PETA allegations of wrongdoing in UNC labs should be investigated, but the government shouldn't cut research funding to the University.

People for the Ethical Treatment of Animals is staying true to its mission by putting pressure on the University to ensure that it isn't causing animals to suffer as test subjects for insufficient reasons.

But the group would do serious and unjustified damage to UNC if its letter to the National Institute on Alcohol Abuse and Alcoholism succeeds in stemming the flow of certain federal research funds to the University.

PETA is questioning the usefulness of a particular UNC study, which used rats as test subjects to gauge the effects of alcohol on the brain. Of course, the group has a point, as it did in the recent past. Its 2002 allegations that UNC wasn't complying with the Public Health Service Policy on Humane Care and Use of Laboratory Animals created a strong demand for change.

The Office of Laboratory Animal Welfare's report, which dismissed some of PETA's more egregious claims but affirmed that there were instances of noncompliance, made it clear that the University needed to act. And apparently, act it did. The same report held that UNC took "appropriate corrective measures" to take care of any failures or violations.

Now, PETA is claiming that the University has conducted an irrelevant study while still harming animals, and UNC officials again should listen. But the University must show a truly reckless disregard for the rules before government officials even think about PETA's suggested punishment - depriving UNC of federal funds for similar research.

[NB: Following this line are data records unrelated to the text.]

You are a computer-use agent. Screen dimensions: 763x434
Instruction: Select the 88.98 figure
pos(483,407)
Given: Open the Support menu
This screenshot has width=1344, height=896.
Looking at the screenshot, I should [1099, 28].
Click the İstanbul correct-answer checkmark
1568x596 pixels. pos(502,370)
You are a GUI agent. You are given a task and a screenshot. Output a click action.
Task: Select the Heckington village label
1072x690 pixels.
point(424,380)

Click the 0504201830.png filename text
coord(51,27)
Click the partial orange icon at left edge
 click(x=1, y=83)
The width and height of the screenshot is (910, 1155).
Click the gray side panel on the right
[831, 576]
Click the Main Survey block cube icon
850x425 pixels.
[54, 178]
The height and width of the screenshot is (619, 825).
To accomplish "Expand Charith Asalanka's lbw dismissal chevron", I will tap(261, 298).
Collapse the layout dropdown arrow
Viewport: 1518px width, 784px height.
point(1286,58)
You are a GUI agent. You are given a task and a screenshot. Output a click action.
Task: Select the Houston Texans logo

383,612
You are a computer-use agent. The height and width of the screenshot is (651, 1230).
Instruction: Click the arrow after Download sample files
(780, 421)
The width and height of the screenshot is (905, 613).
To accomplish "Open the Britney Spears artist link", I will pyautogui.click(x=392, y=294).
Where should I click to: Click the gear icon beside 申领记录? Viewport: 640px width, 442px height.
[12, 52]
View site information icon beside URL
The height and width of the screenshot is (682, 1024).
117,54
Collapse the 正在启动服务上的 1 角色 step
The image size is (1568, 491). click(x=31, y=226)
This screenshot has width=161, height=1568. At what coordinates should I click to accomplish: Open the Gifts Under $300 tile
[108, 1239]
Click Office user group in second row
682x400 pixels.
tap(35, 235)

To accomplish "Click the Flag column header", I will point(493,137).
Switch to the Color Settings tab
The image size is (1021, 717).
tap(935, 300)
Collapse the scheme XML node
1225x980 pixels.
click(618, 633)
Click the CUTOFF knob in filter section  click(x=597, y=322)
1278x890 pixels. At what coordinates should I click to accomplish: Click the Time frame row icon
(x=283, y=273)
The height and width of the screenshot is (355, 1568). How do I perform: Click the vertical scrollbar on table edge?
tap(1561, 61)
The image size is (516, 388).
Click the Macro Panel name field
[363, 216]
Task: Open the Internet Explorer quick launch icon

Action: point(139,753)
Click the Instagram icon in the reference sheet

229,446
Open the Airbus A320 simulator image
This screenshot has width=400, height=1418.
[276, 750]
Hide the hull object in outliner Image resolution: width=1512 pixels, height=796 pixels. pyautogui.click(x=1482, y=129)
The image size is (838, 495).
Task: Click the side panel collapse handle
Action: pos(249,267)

Such a penalty would be much more than a slap on the wrist. Without that money, UNC would lose some of its capability to do research - a large part of what actually makes it a university. Threatening that flow of funds would compromise the efforts of hard-working scientists and technicians here who are working for the greater good.

It isn't too much to expect that UNC researchers let themselves be governed by general rules of decency. Their humanity surely is as much of a factor as their desire for scientific knowledge and truth.

The possible mistreatment of laboratory animals is something UNC should examine. But taking away one of the major tools the University needs to continue doing its work and finding ways to improve the public health would be even more of an injustice.